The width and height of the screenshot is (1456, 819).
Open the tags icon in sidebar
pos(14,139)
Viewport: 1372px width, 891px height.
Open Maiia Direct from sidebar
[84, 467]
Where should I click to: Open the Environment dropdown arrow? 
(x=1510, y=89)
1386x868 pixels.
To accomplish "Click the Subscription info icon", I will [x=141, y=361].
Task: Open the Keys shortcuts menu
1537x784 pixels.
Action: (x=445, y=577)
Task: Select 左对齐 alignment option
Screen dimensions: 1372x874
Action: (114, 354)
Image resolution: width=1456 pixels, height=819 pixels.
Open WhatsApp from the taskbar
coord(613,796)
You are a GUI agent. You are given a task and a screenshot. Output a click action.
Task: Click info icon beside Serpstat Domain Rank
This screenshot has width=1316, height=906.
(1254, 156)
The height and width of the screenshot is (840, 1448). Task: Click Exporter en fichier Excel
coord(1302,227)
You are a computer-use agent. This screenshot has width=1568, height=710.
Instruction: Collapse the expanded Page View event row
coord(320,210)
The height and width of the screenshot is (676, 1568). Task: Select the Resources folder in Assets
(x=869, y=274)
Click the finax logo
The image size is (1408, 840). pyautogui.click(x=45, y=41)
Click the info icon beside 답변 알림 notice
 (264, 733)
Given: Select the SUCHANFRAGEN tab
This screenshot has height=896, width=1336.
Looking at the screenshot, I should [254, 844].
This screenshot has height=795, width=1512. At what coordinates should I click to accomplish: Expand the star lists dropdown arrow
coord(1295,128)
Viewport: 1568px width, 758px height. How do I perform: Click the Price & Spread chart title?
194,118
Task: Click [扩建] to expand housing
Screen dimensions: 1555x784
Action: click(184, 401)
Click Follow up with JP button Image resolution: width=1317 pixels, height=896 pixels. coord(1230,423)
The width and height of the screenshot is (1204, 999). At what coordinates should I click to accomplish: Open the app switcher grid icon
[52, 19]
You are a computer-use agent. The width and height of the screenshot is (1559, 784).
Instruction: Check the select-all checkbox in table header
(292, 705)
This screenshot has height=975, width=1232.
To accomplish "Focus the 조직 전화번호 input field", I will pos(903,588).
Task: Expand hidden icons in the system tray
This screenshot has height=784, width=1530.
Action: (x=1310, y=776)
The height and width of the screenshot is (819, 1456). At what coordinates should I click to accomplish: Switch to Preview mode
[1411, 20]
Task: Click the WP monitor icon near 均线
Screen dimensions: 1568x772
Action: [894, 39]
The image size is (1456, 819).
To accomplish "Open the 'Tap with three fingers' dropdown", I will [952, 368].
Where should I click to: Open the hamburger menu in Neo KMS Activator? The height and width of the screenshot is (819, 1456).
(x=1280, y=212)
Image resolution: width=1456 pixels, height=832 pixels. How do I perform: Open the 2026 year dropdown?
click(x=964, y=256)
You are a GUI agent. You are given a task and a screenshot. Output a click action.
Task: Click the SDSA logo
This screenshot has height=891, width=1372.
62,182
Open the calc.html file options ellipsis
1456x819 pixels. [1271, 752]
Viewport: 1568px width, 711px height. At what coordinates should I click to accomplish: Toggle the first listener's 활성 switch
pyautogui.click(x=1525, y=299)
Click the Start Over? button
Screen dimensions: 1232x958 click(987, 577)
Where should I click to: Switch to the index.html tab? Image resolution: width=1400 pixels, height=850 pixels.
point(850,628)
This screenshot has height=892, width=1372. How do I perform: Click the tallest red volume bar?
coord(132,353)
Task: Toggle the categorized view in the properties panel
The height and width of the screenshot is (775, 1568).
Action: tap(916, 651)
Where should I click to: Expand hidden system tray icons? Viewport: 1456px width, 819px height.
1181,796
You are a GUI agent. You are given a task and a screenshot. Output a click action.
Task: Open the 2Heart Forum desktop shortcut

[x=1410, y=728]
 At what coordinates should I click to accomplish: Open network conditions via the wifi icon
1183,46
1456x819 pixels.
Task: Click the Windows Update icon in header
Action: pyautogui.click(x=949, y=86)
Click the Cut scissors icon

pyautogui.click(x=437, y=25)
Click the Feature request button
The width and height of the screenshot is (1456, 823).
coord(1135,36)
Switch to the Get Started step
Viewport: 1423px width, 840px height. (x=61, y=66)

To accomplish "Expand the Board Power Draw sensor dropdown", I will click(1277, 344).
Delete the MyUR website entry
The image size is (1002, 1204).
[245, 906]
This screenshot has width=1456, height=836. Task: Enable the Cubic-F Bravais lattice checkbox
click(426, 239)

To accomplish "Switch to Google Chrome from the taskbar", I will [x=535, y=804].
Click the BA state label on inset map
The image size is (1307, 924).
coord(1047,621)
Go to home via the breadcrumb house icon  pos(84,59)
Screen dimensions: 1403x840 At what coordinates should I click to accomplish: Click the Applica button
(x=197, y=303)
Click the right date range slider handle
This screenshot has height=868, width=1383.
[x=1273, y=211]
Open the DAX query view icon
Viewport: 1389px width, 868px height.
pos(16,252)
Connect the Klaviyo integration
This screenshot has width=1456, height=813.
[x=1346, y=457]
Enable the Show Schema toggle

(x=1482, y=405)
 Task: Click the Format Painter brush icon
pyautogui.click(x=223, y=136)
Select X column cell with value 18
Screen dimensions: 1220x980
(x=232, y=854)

* * *

● **The problem**
Set down each record verbatim.

● **Answer section**
The width and height of the screenshot is (1456, 819).
Open the tags icon in sidebar
pos(14,139)
Viewport: 1372px width, 891px height.
Open Maiia Direct from sidebar
[84, 467]
Where should I click to: Open the Environment dropdown arrow? 
(x=1510, y=89)
1386x868 pixels.
To accomplish "Click the Subscription info icon", I will [x=141, y=361].
Task: Open the Keys shortcuts menu
1537x784 pixels.
Action: (x=445, y=577)
Task: Select 左对齐 alignment option
Screen dimensions: 1372x874
Action: (114, 354)
Image resolution: width=1456 pixels, height=819 pixels.
Open WhatsApp from the taskbar
coord(613,796)
You are a GUI agent. You are given a task and a screenshot. Output a click action.
Task: Click info icon beside Serpstat Domain Rank
This screenshot has width=1316, height=906.
(1254, 156)
The height and width of the screenshot is (840, 1448). Task: Click Exporter en fichier Excel
coord(1302,227)
You are a computer-use agent. This screenshot has width=1568, height=710.
Instruction: Collapse the expanded Page View event row
coord(320,210)
The height and width of the screenshot is (676, 1568). Task: Select the Resources folder in Assets
(x=869, y=274)
Click the finax logo
The image size is (1408, 840). pyautogui.click(x=45, y=41)
Click the info icon beside 답변 알림 notice
 (264, 733)
Given: Select the SUCHANFRAGEN tab
This screenshot has height=896, width=1336.
Looking at the screenshot, I should [254, 844].
This screenshot has height=795, width=1512. At what coordinates should I click to accomplish: Expand the star lists dropdown arrow
coord(1295,128)
Viewport: 1568px width, 758px height. How do I perform: Click the Price & Spread chart title?
194,118
Task: Click [扩建] to expand housing
Screen dimensions: 1555x784
Action: click(184, 401)
Click Follow up with JP button Image resolution: width=1317 pixels, height=896 pixels. coord(1230,423)
The width and height of the screenshot is (1204, 999). At what coordinates should I click to accomplish: Open the app switcher grid icon
[52, 19]
You are a computer-use agent. The width and height of the screenshot is (1559, 784).
Instruction: Check the select-all checkbox in table header
(292, 705)
This screenshot has height=975, width=1232.
To accomplish "Focus the 조직 전화번호 input field", I will pos(903,588).
Task: Expand hidden icons in the system tray
This screenshot has height=784, width=1530.
Action: (x=1310, y=776)
The height and width of the screenshot is (819, 1456). At what coordinates should I click to accomplish: Switch to Preview mode
[1411, 20]
Task: Click the WP monitor icon near 均线
Screen dimensions: 1568x772
Action: [894, 39]
The image size is (1456, 819).
To accomplish "Open the 'Tap with three fingers' dropdown", I will [952, 368].
Where should I click to: Open the hamburger menu in Neo KMS Activator? The height and width of the screenshot is (819, 1456).
(x=1280, y=212)
Image resolution: width=1456 pixels, height=832 pixels. How do I perform: Open the 2026 year dropdown?
click(x=964, y=256)
You are a GUI agent. You are given a task and a screenshot. Output a click action.
Task: Click the SDSA logo
This screenshot has height=891, width=1372.
62,182
Open the calc.html file options ellipsis
1456x819 pixels. [1271, 752]
Viewport: 1568px width, 711px height. At what coordinates should I click to accomplish: Toggle the first listener's 활성 switch
pyautogui.click(x=1525, y=299)
Click the Start Over? button
Screen dimensions: 1232x958 click(987, 577)
Where should I click to: Switch to the index.html tab? Image resolution: width=1400 pixels, height=850 pixels.
point(850,628)
This screenshot has height=892, width=1372. How do I perform: Click the tallest red volume bar?
coord(132,353)
Task: Toggle the categorized view in the properties panel
The height and width of the screenshot is (775, 1568).
Action: tap(916, 651)
Where should I click to: Expand hidden system tray icons? Viewport: 1456px width, 819px height.
1181,796
You are a GUI agent. You are given a task and a screenshot. Output a click action.
Task: Open the 2Heart Forum desktop shortcut

[x=1410, y=728]
 At what coordinates should I click to accomplish: Open network conditions via the wifi icon
1183,46
1456x819 pixels.
Task: Click the Windows Update icon in header
Action: pyautogui.click(x=949, y=86)
Click the Cut scissors icon

pyautogui.click(x=437, y=25)
Click the Feature request button
The width and height of the screenshot is (1456, 823).
coord(1135,36)
Switch to the Get Started step
Viewport: 1423px width, 840px height. (x=61, y=66)

To accomplish "Expand the Board Power Draw sensor dropdown", I will click(1277, 344).
Delete the MyUR website entry
The image size is (1002, 1204).
[245, 906]
This screenshot has width=1456, height=836. Task: Enable the Cubic-F Bravais lattice checkbox
click(426, 239)

To accomplish "Switch to Google Chrome from the taskbar", I will [x=535, y=804].
Click the BA state label on inset map
The image size is (1307, 924).
coord(1047,621)
Go to home via the breadcrumb house icon  pos(84,59)
Screen dimensions: 1403x840 At what coordinates should I click to accomplish: Click the Applica button
(x=197, y=303)
Click the right date range slider handle
This screenshot has height=868, width=1383.
[x=1273, y=211]
Open the DAX query view icon
Viewport: 1389px width, 868px height.
pos(16,252)
Connect the Klaviyo integration
This screenshot has width=1456, height=813.
[x=1346, y=457]
Enable the Show Schema toggle

(x=1482, y=405)
 Task: Click the Format Painter brush icon
pyautogui.click(x=223, y=136)
Select X column cell with value 18
Screen dimensions: 1220x980
(x=232, y=854)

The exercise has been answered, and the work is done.